Keywords

1 Introduction

In recent years, due to increasing security concerns in all aspects of our daily lives, the need for convenient and non-intrusive authentication methods has grown. Automatic speaker verification (ASV) offers a low-cost and reliable solution for identification problem when voice services are provided. It is already used in social security entitlement, immigration control and election management. Speaker recognition systems are widely used in customer identification during call to a call center, Internet-banking systems and other fields of e-commerce. However, despite the fact that it has reached the point of mass market adoption this technology is acknowledged to be vulnerable to spoofing attacks [1, 2].

According to the [3] ASV spoofing are classified into direct and indirect attacks according to the stage they are applied to. Indirect ones attack inner modules (feature extraction module, voice models, classification results). In opposite, direct attacks use the recording stage or transmission level and is focused on the substitution of the input data. Since speaker verification is mostly used in automatic systems without face-to-face contact, direct attacks are more likely to be used by criminals due to implementation simplicity. The most well-known spoofing attacks are impersonation, replay attack (RA), voice conversion (VC) attack and text-to-speech (TTS) attack [4, 5].

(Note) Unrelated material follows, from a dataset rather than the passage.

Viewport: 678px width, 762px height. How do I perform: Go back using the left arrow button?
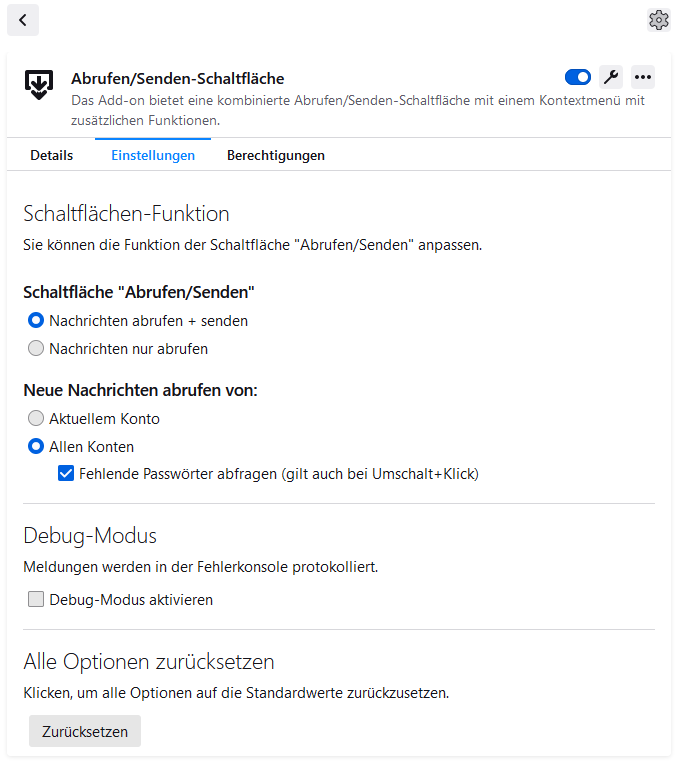pos(22,20)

Unlike other spoofing types, impersonation does not leave any traces of the recording, playback devices or signal processing, as it is genuine speech. It can be detected by reliable speaker verification system [5]. TTS and VC detection methods were the topic of Automatic Speaker Verification Spoofing (ASVspoof) 2015 Challenge [6]. Results of ASVspoof 2015 confirmed the great potential in detection of VC and TTS. Compared to these spoofing types RA is much more simpler as it does not require specific audio signal processing knowledges. In RA fraudster uses pre-recorded speech samples of the target speaker that can be easily prepared via low-cost recording devices or smartphones. Due to this RA is the most available and therefore critical spoofing technique.

For today there is a small number of studies addressed to the RA detection. The most part of solutions presented for text-dependent ASV are based on the comparison of the test utterance with the stored utterance recorded during the registration. Vulnerability of text-independent ASV to RA was considered in [4, 7]. These papers show the serious increase in false acceptance rate of ASV system in case of RA presence. RA detection methods for text-independent case are mostly based on additional noise detection, specific for acoustic conditions.

The ASVspoof Challenge conducted in 2017 was aimed to promote the development of RA countermeasures reliable to both known and unknown conditions [8] which can vary greatly. ASVspoof 2017 was focused on a standalone RA detection task for text-dependent case considered without ASV system and any pre-recorded enroll data.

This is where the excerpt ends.